Un nouveau livre pour ce matin en forme de bilan de santé puisqu'il se nomme Léger mieux. Il est de Shosana Rappaport et parait aux éditions Le Bruit du temps.

Léger mieux, est la phrase qu'une femme ou un homme, en l'occurrence ici une femme, pourrait écrire dans son journal. C'est Virginia Woolf qui l'écrit mais ç'aurait pu être Sylvia Plath, avec moins de langueur. Deux écrivaines dans l'intimité desquelles Shoshana Rappaport entre par ce récit. Elle en ajoute une troisième, c'est Marina Tsvetaeïva. Trois grandes figures donc des lettres anglaises, américaines et russes. Trois sensibilités exceptionnelles qui ont tenté d'établir le lien entre leur monde intérieur et la réalité du dehors, deux espaces opposés souvent et pour lesquels il faut, quand on est poète, trouver une forme pour transfigurer l'incessant va-et-vient. Il faut trouver le langage pour exprimer cette dynamique, cette perméabilité, et cette nécessité habitent ces trois figures: rien n'existe pour elles s'il n'est fixé sur le papier.

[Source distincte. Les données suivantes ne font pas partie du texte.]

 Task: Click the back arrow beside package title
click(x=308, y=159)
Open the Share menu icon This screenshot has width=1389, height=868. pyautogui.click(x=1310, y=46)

C'est donc le dénominateur commun de ces trois écrivaines?

Il n'y a pas que cela mais oui, toutes trois ont un besoin d'absolu, de grandeur, de beauté et puis une vitalité contrariée par une santé mentale fragile ou une passion intransigeante pour la vie. Pour être tout à fait honnête, l'autre dénominateur est que toutes trois se sont suicidées, pour des raisons totalement différentes, personnelles ou historiques. Mais ce livre ne le mentionne pas, c'est la vie qu'il embrasse, le mouvement de l'âme de ces poètes que l'auteur piste dans des monologues intimes superbement écrits, très à l'écoute de chacune.

Ce ne sont donc pas des biographies que nous lisons?

Non, nous les saisissons dans leur essence, par leur musicalité, leur manière de s'absorber dans un paysage ou une pensée, avec l'impression de les lire à la fois à dans l'instant et dans le déroulé de leur existence. Leur difficulté à toutes trois est de faire coïncider l'immensité de l'imaginaire avec le pragmatisme du réel. Elles ont un foyer, sont mères ou épouses, doivent gagner leur vie, elles aimeraient pouvoir se contenter du quotidien et en même temps cela leur est impossible. C'est ce qui est très justement rendu dans ce livre, cette tension entre la gratitude d'être dotée d'une sensibilité hors du commun et puis la souffrance de cette hypersensibilité, augmenté de l'exigence artistique qui ajoute à l'angoisse de ne pas aboutir à une oeuvre reconnue.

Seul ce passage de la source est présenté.